Cybersecurity in 2020 and Beyond: Trends and Predictions

Listen to our expert and the Head of Cybersecurity services,  Geert van der Linden, as he shares his thoughts and observations about cybersecurity in 2020 and beyond.

Transcript

Karl Culley:
Welcome to a Capgemini podcast on cybersecurity. I’m your host, Karl Culley, and today I have the pleasure of being joined by cybersecurity expert, Geert Van der Linden, hopefully offering his insights on what’s on the horizon for cybersecurity.

Karl Culley:
There are 2 billion websites on the internet. Naturally with this growth has come fraud amounting to $2 trillion of losses in 2019. But cybersecurity has also developed into a $120 billion market expected to grow by nearly 300 billion by 2024. My guest, Geert, will be offering his expert insights on what’s ahead for us in cybersecurity. Welcome Geert.

Geert van der Linden:
Thank you for having me in this podcast. My name is Geert Van der Linden, as you already said. I’m the executive vice president cybersecurity for the Capgemini group.

Karl Culley:
Well, it’s great to have you on the podcast. Perhaps we could talk about the trends of growth and the evolving markets in cybersecurity.

Geert van der Linden:
Yeah, a couple of interesting trends going on in the cybersecurity market. So first of all, the trend that I see is the globalization of cybersecurity services where you saw in the past that local specialized firms are taking the lead, clients more and more are now asking for global players to protect themselves. Clients are realizing that the bad guys are not just around the corner. The bad guys are everywhere. They can attack everywhere, and they often are sponsored by States so they need a global player who can protect a client on a global scale. Also, I see a couple of other trends and there is more focus on security service integration and less on software. A lot of companies have bought a lot of software in the past and they are realizing I cannot keep on buying more software. I need to use my money smarter and I need to make sure that there is a good integration between all those security products. And that’s where companies like Capgemini play a role. We are a service integrator. We help the client to make the right choices and to make the money the most effective.

Karl Culley:
And you mentioned the customer and I understand in cybersecurity in recent years it’s become more customer centric. So, what are the particular customer demands that are shaping the expectations and the levels of cybersecurity these days?

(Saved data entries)
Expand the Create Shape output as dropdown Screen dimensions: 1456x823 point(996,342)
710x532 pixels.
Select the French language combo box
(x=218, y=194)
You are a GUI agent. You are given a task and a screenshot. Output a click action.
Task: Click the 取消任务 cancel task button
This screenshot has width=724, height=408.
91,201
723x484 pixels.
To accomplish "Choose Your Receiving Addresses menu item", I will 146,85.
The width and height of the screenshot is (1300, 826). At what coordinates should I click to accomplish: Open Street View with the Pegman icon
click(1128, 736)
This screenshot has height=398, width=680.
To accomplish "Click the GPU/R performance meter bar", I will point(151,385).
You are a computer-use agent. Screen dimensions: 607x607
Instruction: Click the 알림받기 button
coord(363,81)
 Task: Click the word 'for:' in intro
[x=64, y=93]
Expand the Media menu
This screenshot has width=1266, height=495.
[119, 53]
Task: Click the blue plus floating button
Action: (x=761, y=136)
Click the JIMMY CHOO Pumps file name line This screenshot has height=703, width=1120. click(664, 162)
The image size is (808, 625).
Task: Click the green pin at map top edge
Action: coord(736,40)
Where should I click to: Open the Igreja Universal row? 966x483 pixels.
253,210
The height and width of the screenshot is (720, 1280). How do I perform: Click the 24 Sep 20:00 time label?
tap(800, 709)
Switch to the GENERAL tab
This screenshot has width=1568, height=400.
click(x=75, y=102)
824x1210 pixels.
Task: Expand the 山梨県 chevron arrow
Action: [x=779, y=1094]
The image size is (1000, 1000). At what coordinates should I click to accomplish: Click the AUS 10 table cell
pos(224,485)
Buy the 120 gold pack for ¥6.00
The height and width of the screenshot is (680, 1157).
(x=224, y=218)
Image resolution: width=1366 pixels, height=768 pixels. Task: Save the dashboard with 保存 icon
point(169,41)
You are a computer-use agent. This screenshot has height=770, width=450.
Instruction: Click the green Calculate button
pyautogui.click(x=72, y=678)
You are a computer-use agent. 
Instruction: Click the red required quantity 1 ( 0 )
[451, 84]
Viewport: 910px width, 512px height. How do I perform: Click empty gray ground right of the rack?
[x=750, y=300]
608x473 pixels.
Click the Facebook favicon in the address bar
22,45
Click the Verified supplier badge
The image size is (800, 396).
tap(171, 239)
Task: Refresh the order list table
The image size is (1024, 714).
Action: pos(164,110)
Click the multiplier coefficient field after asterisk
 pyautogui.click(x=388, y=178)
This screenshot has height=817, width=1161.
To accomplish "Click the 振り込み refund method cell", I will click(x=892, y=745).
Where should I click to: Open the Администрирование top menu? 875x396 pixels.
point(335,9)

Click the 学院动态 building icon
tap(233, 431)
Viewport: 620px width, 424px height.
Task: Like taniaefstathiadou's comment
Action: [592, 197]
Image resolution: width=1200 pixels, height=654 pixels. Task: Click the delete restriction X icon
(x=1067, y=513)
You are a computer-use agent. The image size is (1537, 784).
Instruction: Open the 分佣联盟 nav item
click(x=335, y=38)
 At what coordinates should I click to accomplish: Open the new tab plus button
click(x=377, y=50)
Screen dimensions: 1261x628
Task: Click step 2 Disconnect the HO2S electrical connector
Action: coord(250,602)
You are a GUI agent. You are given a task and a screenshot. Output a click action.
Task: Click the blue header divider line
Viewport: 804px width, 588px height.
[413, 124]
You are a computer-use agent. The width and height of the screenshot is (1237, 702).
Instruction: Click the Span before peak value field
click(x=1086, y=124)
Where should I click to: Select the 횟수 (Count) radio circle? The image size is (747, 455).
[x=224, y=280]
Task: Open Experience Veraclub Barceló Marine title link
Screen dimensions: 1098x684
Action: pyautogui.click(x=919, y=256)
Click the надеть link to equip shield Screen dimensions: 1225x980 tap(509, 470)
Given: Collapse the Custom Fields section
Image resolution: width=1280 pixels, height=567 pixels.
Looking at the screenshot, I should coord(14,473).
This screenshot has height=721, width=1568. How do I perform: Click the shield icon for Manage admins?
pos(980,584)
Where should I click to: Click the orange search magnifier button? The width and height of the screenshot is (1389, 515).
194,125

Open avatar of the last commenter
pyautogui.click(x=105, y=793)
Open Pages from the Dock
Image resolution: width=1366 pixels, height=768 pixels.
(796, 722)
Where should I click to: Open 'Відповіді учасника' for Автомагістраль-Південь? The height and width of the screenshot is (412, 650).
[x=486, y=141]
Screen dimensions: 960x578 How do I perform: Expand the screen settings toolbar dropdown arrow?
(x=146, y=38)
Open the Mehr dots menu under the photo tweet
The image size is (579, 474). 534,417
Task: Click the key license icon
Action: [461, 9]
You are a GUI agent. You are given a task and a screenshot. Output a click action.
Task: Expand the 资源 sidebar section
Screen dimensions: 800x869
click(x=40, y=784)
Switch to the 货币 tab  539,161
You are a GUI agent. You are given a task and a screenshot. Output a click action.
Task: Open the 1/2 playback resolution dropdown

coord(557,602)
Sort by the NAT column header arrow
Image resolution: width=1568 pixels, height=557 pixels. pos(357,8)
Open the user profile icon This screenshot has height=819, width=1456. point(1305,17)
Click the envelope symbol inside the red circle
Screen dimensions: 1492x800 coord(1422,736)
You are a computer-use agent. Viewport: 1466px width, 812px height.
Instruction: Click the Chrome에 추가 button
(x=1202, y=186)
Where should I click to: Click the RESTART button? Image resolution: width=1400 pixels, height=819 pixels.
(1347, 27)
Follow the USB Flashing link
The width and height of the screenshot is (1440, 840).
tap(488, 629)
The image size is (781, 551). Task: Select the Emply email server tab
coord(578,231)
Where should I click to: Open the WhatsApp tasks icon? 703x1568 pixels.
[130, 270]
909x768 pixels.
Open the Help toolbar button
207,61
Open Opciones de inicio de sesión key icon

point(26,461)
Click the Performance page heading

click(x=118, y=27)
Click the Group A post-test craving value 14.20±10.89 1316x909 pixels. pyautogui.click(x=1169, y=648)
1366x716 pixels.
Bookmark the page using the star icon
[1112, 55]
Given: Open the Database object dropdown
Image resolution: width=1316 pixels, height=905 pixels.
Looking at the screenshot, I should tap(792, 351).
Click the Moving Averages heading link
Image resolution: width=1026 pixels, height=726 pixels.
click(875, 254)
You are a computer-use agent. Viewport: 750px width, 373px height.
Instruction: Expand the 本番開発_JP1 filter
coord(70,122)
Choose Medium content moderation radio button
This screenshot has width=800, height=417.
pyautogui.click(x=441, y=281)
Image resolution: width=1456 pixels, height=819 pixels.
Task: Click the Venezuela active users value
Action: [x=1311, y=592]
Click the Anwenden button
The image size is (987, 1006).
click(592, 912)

Set of tasks:
• 1. Translate this sentence from the cybersecurity podcast transcript into Spanish: "The bad guys are everywhere."
• 2. Quote the cybersecurity podcast transcript between "Cybersecurity in 2020 and Beyond: Trends" and "horizon for cybersecurity.", inclusive.
The lines are separate from the cybersecurity podcast transcript.

Replies:
• 1. Los malos están en todas partes.

• 2.
Cybersecurity in 2020 and Beyond: Trends and Predictions

Listen to our expert and the Head of Cybersecurity services,  Geert van der Linden, as he shares his thoughts and observations about cybersecurity in 2020 and beyond.

Transcript

Karl Culley:
Welcome to a Capgemini podcast on cybersecurity. I’m your host, Karl Culley, and today I have the pleasure of being joined by cybersecurity expert, Geert Van der Linden, hopefully offering his insights on what’s on the horizon for cybersecurity.